A possible appeal is being researched by prosecutors, according to Leavenworth County Attorney Todd Thompson.
“We have looked into filing an appeal, but we have not made a decision,” Thompson said. “We always try to zealously advocate for the victims and community safety in every case we pursue.”
Thompson said he could not comment beyond what was said in court. But a transcript from the sentencing hearing details the judge’s comments, which troubled advocates who work with abused children. Gibbens did not return a message from The Star seeking comment for this story.
“These girls are minors, and are the victims, not the aggressors,” said Michelle Herman, president and CEO of Sunflower House, a child advocacy center based in Shawnee.
“Sexual assault is never the victim’s fault. It doesn’t matter what the girls did or didn’t do, he is still the adult and nobody deserves to be taken advantage of sexually.”
According to Thompson, Soden had two prior criminal convictions: one for battery and one for sexual battery. Based on his criminal history, prosecutors argued for a sentence of 13-plus years in prison while his attorney asked for probation.
According to Kansas law, in order to depart from sentencing guidelines, a judge must find “substantial and compelling reasons.”
In Soden’s case, the judge cited as reasons evidence that the 13-year-old and 14-year-old had voluntarily gone to Soden’s house and had taken money for sexual favors.
Soden’s lawyer, Clinton Lee, had requested the lower sentence, saying that giving Soden the prison time called for in the guidelines was essentially a death sentence.
The defense attorney also noted that the girls allegedly tried to have someone rob Soden and that their older sister had been the one who arranged for them to meet Soden.
Soden knew the girl’s mother and paid her for chores around his house, according to statements at the sentencing hearing. Through that connection, he knew the woman’s older daughter whom he described as the “pimp” for her younger sisters.

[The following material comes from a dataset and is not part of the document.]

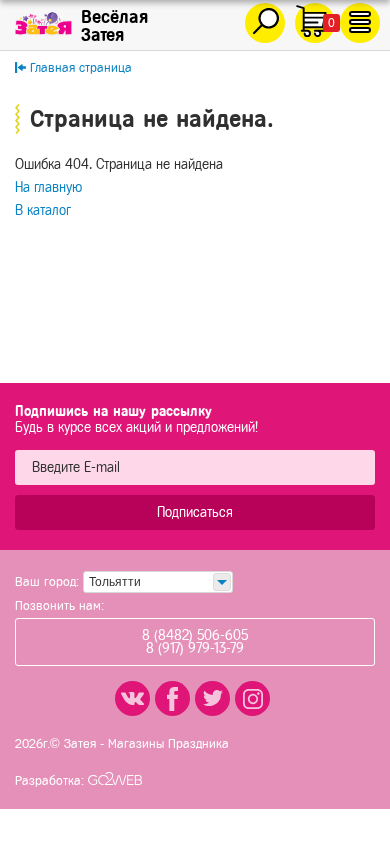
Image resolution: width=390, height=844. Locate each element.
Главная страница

The judge took those things into consideration in the sentencing and cited other factors, including Soden’s age, poor physical health and low intellectual functioning.
According to a statement the younger girl gave to authorities, she felt “uncomfortable” about an incident where there had been physical contact.
“And so she’s uncomfortable for something she voluntarily went to, voluntarily took her top off of, and was paid for?” Judge Gibbens asked the prosecutor.
“Yes, judge. She was also a 13-year-old who under our laws can’t consent to anything,” said Lowdon, the prosecutor handling the case.
The judge said he understood that, but told the prosecutor, “I wonder what kind of trauma there really was to this victim under those peculiar circumstances.”
At the sentencing hearing, the judge said he was “pretty familiar” with the girls already and that, based on what he knew about them, he believed it was possible that they could have set Soden up to be robbed.
The judge said the case was “bizarre” and “unfathomable,” and that the girls, particularly the youngest, were in a vulnerable situation.
He also said that the fact that the girls did not appear in court to speak at the sentencing was one of the reasons he believed that they didn’t suffer the level of harm typically seen in such cases.
“I think that a 13-year-old who offered what she offered for money is certainly an aggressor, particularly since she’s the one that had to travel to Mr. Soden,” the judge said.
Haleigh Harrold, coordinator of prevention for the Metropolitan Organization to Counter Sexual Assault, said it was absurd to think a child would have the ability to understand the consequences of engaging in a sexual relationship with an adult.
“Children and adults have very different life experiences and development,” she said.
She said that perpetrators target kids from troubled situations who may not have the kind of support they need.
“It doesn’t mean those children are at fault in any way or have to opportunity to consent in a relationship with an adult.”